Decode Document to a Java Class using custom Mongo Codec


I am trying to use the MongoDB Codec functionality to read and write a Java ZonedDateTime object to Mongo in a custom format.

Inserting documents works just fine, but I'm struggling to understand how to get Mongo to return a ZonedDateTime.
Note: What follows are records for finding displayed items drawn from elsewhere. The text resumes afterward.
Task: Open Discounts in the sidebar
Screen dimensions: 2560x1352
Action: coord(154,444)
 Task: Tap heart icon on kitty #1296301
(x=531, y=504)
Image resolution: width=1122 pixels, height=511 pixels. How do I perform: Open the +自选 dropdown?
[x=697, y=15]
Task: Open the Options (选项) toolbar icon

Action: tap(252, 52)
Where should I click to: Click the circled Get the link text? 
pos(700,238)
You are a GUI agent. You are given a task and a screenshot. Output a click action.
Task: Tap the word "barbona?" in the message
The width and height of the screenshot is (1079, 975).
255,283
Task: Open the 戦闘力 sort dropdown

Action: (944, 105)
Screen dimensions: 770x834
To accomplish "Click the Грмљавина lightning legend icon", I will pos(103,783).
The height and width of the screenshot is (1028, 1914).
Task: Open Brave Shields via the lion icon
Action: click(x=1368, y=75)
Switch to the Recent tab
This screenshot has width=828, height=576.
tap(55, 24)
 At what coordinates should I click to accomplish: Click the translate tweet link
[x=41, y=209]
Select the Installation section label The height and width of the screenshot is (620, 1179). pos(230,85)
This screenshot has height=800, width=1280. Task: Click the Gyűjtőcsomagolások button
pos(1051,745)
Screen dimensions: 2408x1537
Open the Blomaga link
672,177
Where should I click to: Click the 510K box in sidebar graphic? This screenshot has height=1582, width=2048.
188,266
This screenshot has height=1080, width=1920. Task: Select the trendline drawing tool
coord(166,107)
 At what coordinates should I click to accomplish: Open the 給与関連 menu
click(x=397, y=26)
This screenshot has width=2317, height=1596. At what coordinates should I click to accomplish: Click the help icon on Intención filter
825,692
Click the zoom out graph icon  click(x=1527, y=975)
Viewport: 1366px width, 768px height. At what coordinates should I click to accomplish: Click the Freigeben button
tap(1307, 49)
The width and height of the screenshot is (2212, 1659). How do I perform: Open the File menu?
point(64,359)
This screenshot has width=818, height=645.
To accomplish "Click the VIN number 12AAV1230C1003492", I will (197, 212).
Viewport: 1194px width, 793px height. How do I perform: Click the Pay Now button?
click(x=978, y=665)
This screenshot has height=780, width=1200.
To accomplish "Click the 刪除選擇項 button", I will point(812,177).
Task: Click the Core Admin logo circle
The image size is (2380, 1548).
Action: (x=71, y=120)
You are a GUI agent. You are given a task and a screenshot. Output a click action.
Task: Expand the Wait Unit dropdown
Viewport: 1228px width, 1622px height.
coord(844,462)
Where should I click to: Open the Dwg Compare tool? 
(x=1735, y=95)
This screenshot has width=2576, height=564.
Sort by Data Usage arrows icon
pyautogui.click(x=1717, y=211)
I've written the following test case to try and demonstrate:

public class ZonedDateTimeTest {

    @Test
    public void serializeAndDeserializeZonedDateTime() throws Exception {
        CodecRegistry codecRegistry = fromRegistries(
                CodecRegistries.fromCodecs(new ZonedDateTimeCodec()),
                MongoClient.getDefaultCodecRegistry()
        );
        MongoClient mongoClient = new MongoClient(
                "localhost:27017",
                MongoClientOptions.builder()
                        .codecRegistry(codecRegistry)
                        .build()
        );
        ZonedDateTime zonedDateTime = ZonedDateTime.now(ZoneId.of("Europe/London"));

        MongoCollection<Document> collection = mongoClient
                .getDatabase("test")
                .getCollection("test");

        // Insert a document
        collection.insertOne(new Document("_id", 1).append("zonedDateTime", zonedDateTime));

        // Find the document just inserted
        Document document = collection
                .find(new Document("_id", 1))
                .first();

        // How to "get" a ZonedDateTime?
        document.get("zonedDateTime");
    }

    private static class ZonedDateTimeCodec implements Codec<ZonedDateTime> {
        @Override
        public Class<ZonedDateTime> getEncoderClass() {
            return ZonedDateTime.class;
        }

        @Override
        public void encode(BsonWriter writer, ZonedDateTime value,
                           EncoderContext encoderContext) {
            writer.writeStartDocument();
            writer.writeString("dateTime", DateTimeFormatter.ISO_LOCAL_DATE_TIME.format(value));
            writer.writeString("offset", value.getOffset().toString());
            writer.writeString("zone", value.getZone().toString());
            writer.writeEndDocument();
        }

        @Override
        public ZonedDateTime decode(BsonReader reader, DecoderContext decoderContext) {
            reader.readStartDocument();
            ZonedDateTime zonedDateTime = ZonedDateTime.ofInstant(
                    LocalDateTime.from(DateTimeFormatter.ISO_LOCAL_DATE_TIME.parse(reader.readString("dateTime"))),
                    ZoneOffset.of(reader.readString("offset")),
                    ZoneId.of(reader.readString("zone"))
            );
            reader.readEndDocument();
            return zonedDateTime;
        }
    }
}

Solution

  • I've made a test here, and checked that document.get("zonedDateTime") returns a org.bson.Document instance. So, I've just passed this object to the codec:

    import org.bson.BsonReader;
    import org.bson.Document;
    import org.bson.json.JsonReader;
    import org.bson.codecs.DecoderContext;
    
    Object object = document.get("zonedDateTime");
    
    ZonedDateTimeCodec codec = (ZonedDateTimeCodec) codecRegistry.get(ZonedDateTime.class);
    BsonReader reader = new JsonReader(((Document) object).toJson());
    ZonedDateTime zdt = codec.decode(reader, DecoderContext.builder().build());
    System.out.println(zdt);
    

    The ZonedDateTime variable (zdt) will be correctly created (in my test, I've got 2017-07-13T18:07:13.603+01:00[Europe/London]) (the current date/time in London timezone).